# start of EXERCISE DATA
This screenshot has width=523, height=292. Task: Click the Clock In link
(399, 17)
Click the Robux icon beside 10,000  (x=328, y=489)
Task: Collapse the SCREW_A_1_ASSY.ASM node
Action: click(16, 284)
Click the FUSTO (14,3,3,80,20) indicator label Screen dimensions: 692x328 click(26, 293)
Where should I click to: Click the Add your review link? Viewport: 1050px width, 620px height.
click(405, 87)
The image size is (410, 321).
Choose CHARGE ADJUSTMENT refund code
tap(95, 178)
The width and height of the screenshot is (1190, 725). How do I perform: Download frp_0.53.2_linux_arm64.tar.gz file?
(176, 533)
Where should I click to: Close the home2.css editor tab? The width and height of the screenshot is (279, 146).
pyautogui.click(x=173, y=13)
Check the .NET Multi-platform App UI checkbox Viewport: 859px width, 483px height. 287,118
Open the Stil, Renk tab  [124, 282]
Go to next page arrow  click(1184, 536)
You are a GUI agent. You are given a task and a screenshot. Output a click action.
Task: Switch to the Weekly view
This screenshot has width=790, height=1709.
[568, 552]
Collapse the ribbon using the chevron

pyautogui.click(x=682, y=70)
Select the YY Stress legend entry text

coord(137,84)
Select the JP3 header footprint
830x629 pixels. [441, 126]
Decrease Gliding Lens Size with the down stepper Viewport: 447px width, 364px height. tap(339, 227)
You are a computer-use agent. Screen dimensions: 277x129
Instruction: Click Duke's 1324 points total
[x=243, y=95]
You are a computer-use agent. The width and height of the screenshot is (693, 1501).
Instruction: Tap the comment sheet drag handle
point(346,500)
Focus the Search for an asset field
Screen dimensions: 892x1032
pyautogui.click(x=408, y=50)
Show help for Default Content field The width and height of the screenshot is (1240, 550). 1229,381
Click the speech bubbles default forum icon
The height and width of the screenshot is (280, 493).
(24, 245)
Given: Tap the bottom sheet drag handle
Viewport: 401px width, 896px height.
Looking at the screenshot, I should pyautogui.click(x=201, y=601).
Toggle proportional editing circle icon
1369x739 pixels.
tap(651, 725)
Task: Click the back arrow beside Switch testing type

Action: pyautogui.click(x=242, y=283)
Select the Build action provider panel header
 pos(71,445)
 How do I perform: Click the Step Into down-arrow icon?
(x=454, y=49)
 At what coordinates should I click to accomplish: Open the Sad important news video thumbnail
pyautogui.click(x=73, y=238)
# end of EXERCISE DATA
> _DO THIS_
Reproduce the lines of the listing above verbatim, starting at the line that contains "Given: Tap the bottom sheet drag handle" and continuing through the end of the listing.

> _RESULT OF THIS TASK_
Given: Tap the bottom sheet drag handle
Viewport: 401px width, 896px height.
Looking at the screenshot, I should pyautogui.click(x=201, y=601).
Toggle proportional editing circle icon
1369x739 pixels.
tap(651, 725)
Task: Click the back arrow beside Switch testing type

Action: pyautogui.click(x=242, y=283)
Select the Build action provider panel header
 pos(71,445)
 How do I perform: Click the Step Into down-arrow icon?
(x=454, y=49)
 At what coordinates should I click to accomplish: Open the Sad important news video thumbnail
pyautogui.click(x=73, y=238)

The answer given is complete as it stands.